» To-do list:
1. Translate this sentence from the passage on the standard for foreign government actions into Spanish: "There are several moving parts in the standard."
2. In the passage on the standard for foreign government actions, who is suggested to decide on the appropriate interpretation of a fine, penalty, tax or other burden?

» Text to read:
****************

There are several moving parts in the standard. The predicate action consists of roughly four parts that may be divided this way:
(1) a foreign government (note that it may be harder to use this as a trigger where the action is indirectly tied to the government and it is not clear what a foreign government is where, for instance the action is undertaken by competing entities or occurs in a conflict zone where authority is at best murky);
(2) the action is undertaken by its tax or regulatory structure ((a) that is an ambiguous identification--broadly read it could include anything in the state apparatus the effect of the actions of which might "tax" in its colloquial or economic sense; (b) identifying the offending apparatus as a "structure" is also odd but suggests a broad reading);
(3 ) the action taken is the imposition of a fine, penalty, tax or other burden (there are substantial issues of definition here, as well as a question of who decides on the appropriate interpretation, the suggestion here are a group of officials including the USTR and the Secretaries of Commerce and Treasury); the "or other burden language" suggests a broad reading that might be drawn from BIT investment language); Section 2(a)-(d) suggests the sources of burdens--including taxes, other regulations, "any act, policy, or practice" of a foreign government that "could inhibit growth or intended operations," and any other act, practice or action that "could undermine global competitiveness" of US enterprises (again BIT practice and perhaps ICSID expectations and decisions could provide a basis for interpretation/application). ).

****************

» Data:
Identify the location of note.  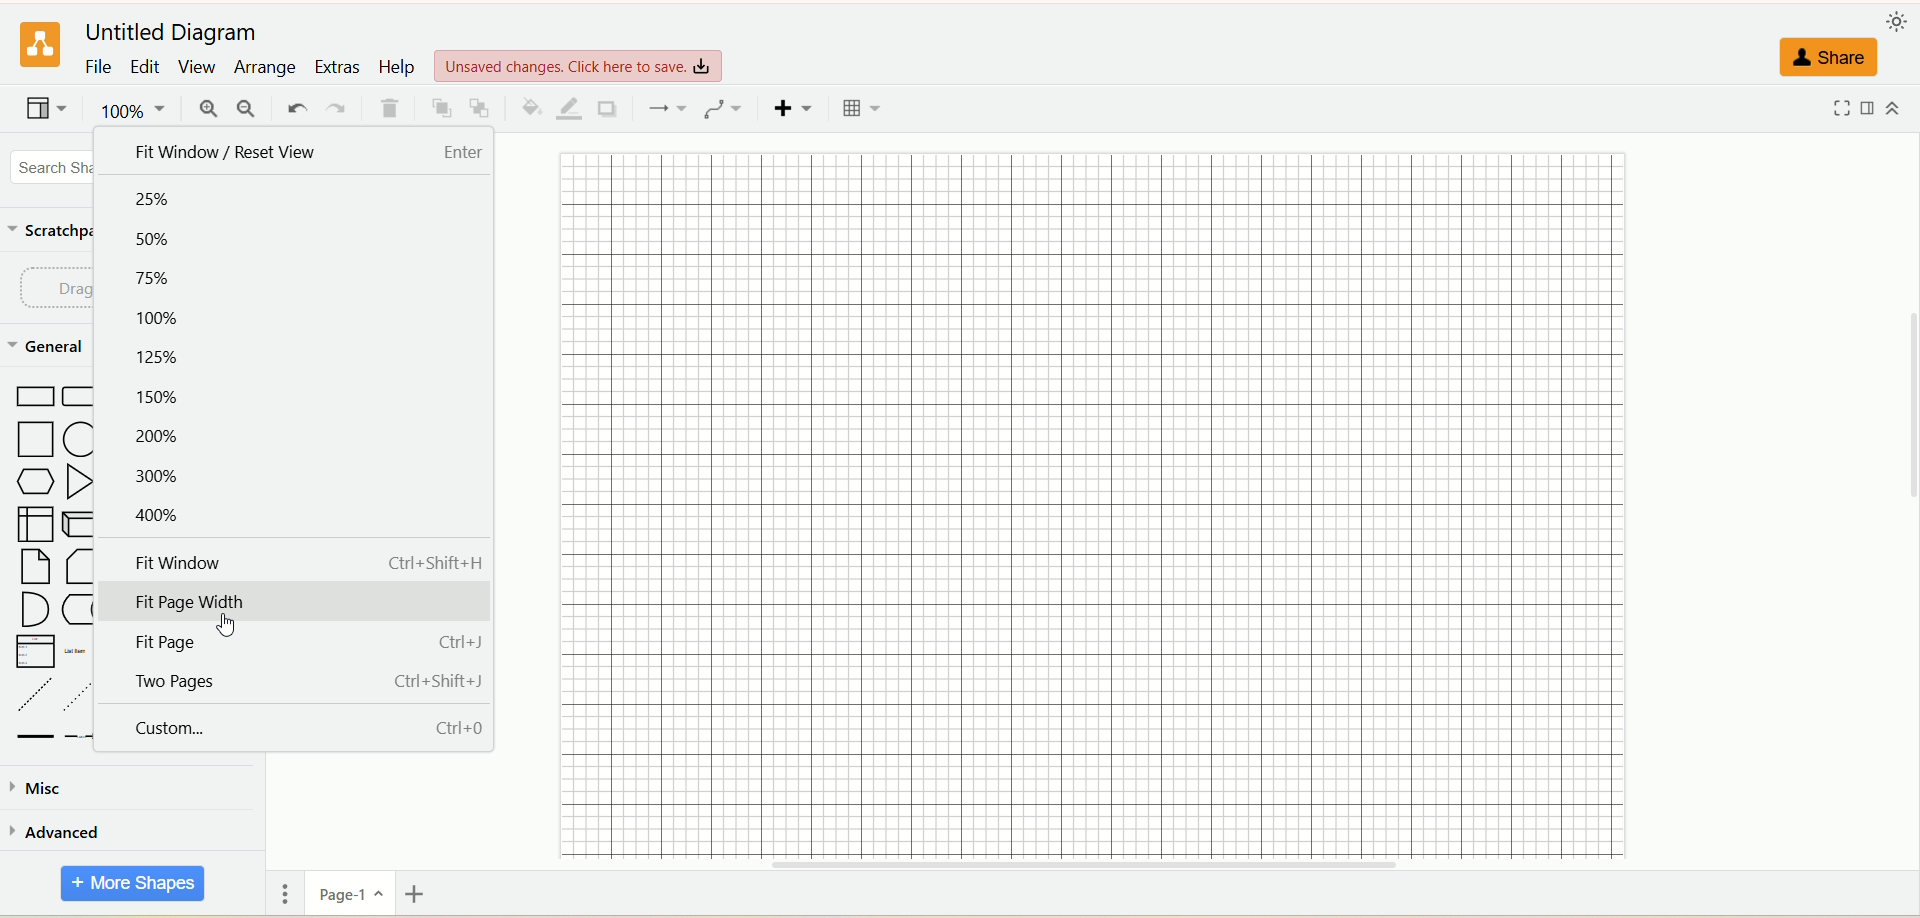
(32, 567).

****************

» Replies:
1. Hay varias partes móviles en la norma.

2. A group of officials including the USTR and the Secretaries of Commerce and Treasury.